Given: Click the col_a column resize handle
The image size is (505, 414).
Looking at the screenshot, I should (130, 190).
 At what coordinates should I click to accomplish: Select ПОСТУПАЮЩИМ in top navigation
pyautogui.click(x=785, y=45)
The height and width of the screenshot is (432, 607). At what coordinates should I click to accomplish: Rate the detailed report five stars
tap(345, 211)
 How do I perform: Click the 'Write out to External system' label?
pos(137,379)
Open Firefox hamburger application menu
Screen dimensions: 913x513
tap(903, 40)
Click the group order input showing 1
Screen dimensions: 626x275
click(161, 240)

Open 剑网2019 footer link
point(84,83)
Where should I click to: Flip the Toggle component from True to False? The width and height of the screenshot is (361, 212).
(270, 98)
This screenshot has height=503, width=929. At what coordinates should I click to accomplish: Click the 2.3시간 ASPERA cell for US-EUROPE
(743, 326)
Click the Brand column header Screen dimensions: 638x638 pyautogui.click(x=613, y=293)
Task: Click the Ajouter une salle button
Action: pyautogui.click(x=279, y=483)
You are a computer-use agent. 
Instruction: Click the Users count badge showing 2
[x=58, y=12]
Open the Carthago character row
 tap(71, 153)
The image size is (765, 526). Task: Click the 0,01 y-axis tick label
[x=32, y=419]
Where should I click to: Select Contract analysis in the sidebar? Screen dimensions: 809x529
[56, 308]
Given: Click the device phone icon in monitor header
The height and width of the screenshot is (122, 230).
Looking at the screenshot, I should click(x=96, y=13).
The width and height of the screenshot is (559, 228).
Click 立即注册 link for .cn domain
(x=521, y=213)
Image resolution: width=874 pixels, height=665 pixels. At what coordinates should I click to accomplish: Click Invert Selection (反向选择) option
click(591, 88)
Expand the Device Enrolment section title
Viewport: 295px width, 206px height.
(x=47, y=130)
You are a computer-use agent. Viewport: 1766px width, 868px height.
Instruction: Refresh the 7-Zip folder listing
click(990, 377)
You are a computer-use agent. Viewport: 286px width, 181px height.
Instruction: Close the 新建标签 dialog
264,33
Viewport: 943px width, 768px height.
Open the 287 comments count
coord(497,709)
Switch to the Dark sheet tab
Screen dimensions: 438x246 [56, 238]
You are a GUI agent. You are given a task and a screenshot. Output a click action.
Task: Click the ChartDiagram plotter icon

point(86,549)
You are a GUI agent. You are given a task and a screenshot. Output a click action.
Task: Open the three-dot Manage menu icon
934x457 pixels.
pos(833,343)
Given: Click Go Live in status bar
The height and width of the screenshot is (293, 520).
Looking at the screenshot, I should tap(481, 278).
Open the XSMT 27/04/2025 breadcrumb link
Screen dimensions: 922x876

====

> What the task requires
State the number of lines in the listing that include the word "computer", without any other text.

> Task response
3